Tres personas con las que no tenía vínculo alguno, tan solo compartir un cuarto. Pero algo se había formado allí, invisible, sin explicación, pero palpable.
—Mira, quizás no sea el momento. El muchacho necesita fortalecerse, enfrentar sus propios demonios antes de hacerlo con los de la vida real.
—Yo no soy uno de tus demonios. —Paul fijó la mirada en mí. Intensa. Profunda.
Un escalofrío me recorrió la columna. No sé qué era él. Aún no. Me solté de los brazos de El maquinista. Puse una mano sobre el hombro de Choco y, después, en el de Tibbs para agradecerles y para que se mantuvieran en el lugar. Me planteé delante de Paul.

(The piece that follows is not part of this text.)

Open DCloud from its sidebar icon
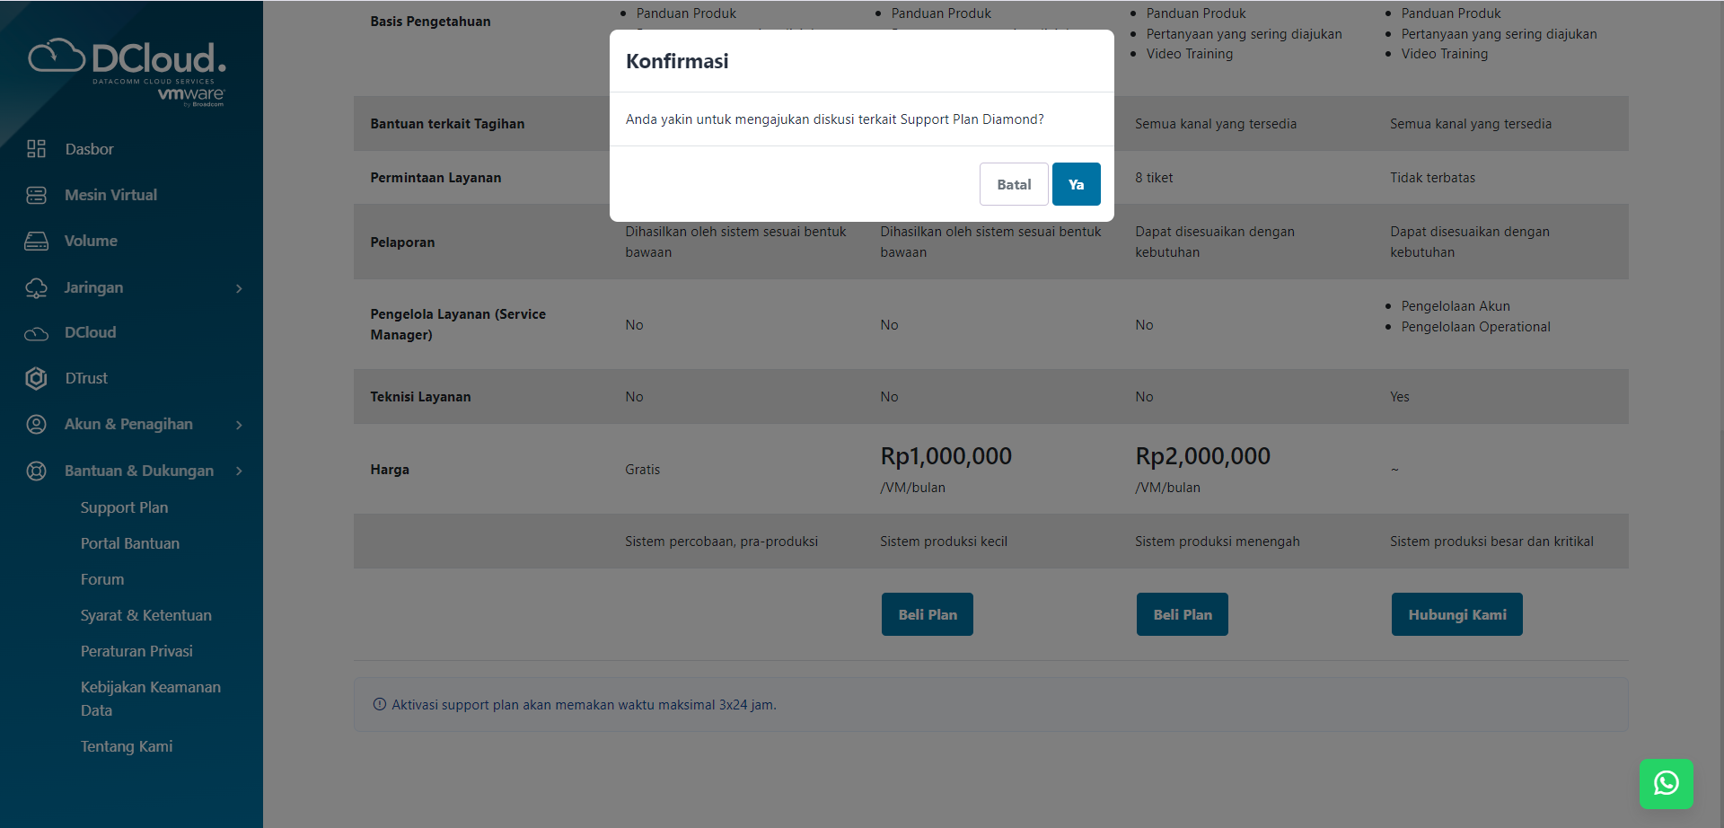[x=36, y=332]
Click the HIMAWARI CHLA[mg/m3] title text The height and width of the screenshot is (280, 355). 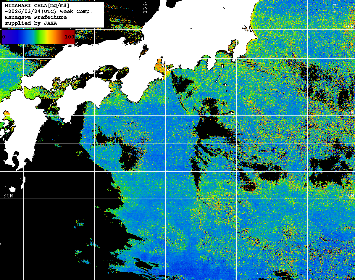point(37,6)
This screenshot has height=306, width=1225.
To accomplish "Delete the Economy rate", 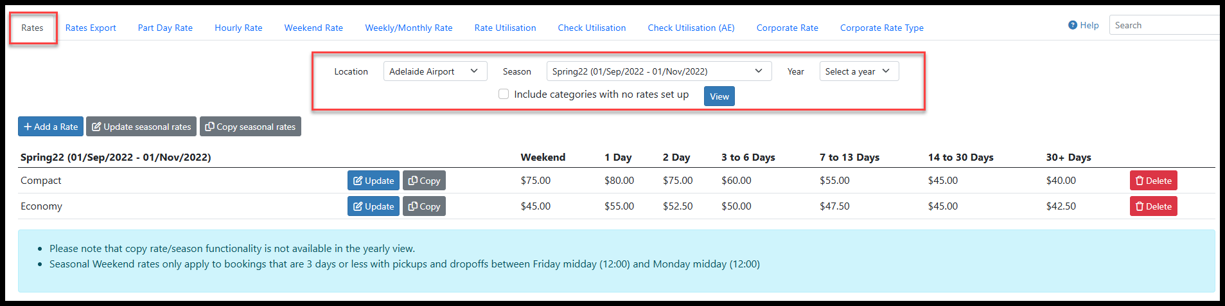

Mis manos temblaban. ¿La abstinencia? ¿Los nervios por tenerlo delante de nuevo? ¿El resabio del deseo que me había dejado aquel beso? Quizás todo junto, sacudido, no revuelto.
—No sé qué eres.
—¿No es tu novio? —preguntó Choco. Tenía el ceño fruncido y una expresión de extrañeza.
El maquinista se abrió paso entre ambos.
—La semana próxima es la reunión de familiares.
—¿Familiares?
Solo tenía un familiar: mi padre. No sabía nada de él. ¿Me habría llamado? ¿Enviado un mensaje por WhatsApp?
—Concurre uno por persona —continuó el descolorido esquelético—. Mi novia estará, verás lo hermosa que es. El hijo de Michael también vendrá y el papá de Pedro.
Me sentí chiquito. Me tomé por los codos en un abrazo encubierto. No tenía a nadie que viniera por mí. Ni novio, ni padre y, mucho menos, un hijo.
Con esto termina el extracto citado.